Stored records:
━━━━━━━━━━━━━━━━━━━━
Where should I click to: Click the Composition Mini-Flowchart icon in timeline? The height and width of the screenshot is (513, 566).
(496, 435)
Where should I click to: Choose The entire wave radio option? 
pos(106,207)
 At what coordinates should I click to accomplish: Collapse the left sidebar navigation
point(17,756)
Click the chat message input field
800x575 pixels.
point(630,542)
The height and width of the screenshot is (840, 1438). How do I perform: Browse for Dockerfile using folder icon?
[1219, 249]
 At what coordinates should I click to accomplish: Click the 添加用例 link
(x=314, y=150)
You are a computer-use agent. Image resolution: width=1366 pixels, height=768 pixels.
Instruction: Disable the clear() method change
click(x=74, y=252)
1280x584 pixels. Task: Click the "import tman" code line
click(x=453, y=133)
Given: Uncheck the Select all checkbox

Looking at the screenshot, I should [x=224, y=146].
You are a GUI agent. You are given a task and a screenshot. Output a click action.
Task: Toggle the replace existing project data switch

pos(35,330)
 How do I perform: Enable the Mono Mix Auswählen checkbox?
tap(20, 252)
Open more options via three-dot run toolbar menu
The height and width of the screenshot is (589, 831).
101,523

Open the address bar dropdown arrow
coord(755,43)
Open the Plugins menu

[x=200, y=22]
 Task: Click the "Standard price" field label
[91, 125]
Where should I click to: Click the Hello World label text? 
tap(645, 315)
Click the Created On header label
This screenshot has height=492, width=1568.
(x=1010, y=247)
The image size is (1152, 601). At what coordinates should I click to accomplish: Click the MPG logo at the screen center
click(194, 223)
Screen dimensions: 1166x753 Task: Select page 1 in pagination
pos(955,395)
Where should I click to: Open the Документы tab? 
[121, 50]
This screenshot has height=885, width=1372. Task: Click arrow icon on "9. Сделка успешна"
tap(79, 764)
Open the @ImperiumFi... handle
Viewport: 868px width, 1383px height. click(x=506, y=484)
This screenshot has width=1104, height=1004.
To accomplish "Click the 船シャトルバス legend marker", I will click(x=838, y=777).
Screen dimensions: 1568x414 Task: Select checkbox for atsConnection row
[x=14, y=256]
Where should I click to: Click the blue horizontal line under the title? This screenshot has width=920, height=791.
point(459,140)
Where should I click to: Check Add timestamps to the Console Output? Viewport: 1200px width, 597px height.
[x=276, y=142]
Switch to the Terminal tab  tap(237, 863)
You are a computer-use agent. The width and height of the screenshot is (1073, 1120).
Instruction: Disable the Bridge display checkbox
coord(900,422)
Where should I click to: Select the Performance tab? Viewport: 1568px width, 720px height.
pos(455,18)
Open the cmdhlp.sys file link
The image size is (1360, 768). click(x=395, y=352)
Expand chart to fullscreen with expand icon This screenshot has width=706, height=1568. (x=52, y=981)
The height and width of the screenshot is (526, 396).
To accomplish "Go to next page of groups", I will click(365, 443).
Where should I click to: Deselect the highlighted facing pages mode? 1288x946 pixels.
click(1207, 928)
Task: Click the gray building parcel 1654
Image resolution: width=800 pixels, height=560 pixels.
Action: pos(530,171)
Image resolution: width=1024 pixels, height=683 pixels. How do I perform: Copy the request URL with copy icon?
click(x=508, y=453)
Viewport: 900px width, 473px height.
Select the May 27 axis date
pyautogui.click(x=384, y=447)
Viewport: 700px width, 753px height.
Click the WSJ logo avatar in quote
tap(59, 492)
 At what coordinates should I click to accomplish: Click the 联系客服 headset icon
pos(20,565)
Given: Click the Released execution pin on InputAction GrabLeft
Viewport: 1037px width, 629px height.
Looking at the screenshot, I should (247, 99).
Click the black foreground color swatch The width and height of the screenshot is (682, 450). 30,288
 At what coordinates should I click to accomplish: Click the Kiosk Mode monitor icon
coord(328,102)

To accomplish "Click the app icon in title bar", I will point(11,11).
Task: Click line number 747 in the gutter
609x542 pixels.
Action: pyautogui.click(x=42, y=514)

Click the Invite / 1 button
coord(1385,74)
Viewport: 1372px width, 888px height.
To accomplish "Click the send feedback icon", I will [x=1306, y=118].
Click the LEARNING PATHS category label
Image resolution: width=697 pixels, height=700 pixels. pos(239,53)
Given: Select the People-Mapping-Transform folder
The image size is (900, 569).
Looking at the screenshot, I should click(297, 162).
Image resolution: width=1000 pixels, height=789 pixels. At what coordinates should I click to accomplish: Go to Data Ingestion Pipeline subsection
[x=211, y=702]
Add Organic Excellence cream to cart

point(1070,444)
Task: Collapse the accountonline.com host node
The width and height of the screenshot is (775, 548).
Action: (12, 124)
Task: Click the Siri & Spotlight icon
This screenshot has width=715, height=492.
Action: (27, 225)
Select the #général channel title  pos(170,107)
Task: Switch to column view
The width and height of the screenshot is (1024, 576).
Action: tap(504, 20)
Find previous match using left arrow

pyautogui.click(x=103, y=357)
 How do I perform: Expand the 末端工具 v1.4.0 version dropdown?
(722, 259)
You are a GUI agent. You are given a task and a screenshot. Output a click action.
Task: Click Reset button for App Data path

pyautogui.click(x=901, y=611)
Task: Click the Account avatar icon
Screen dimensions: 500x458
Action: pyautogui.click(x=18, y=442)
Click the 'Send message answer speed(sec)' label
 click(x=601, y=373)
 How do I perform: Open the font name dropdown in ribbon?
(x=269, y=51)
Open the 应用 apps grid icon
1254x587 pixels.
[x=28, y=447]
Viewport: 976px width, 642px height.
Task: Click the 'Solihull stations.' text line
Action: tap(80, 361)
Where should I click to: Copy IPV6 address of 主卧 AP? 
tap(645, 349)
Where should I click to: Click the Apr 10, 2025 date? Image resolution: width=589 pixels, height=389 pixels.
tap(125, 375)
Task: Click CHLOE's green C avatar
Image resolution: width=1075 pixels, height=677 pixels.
━━━━━━━━━━━━━━━━━━━━
◆ **Work required**: Please find all lines of the entries that hold the string "computer" and copy them.

◆ **Response**:
You are a computer-use agent. Image resolution: width=1366 pixels, height=768 pixels.
You are a computer-use agent. The width and height of the screenshot is (1073, 1120).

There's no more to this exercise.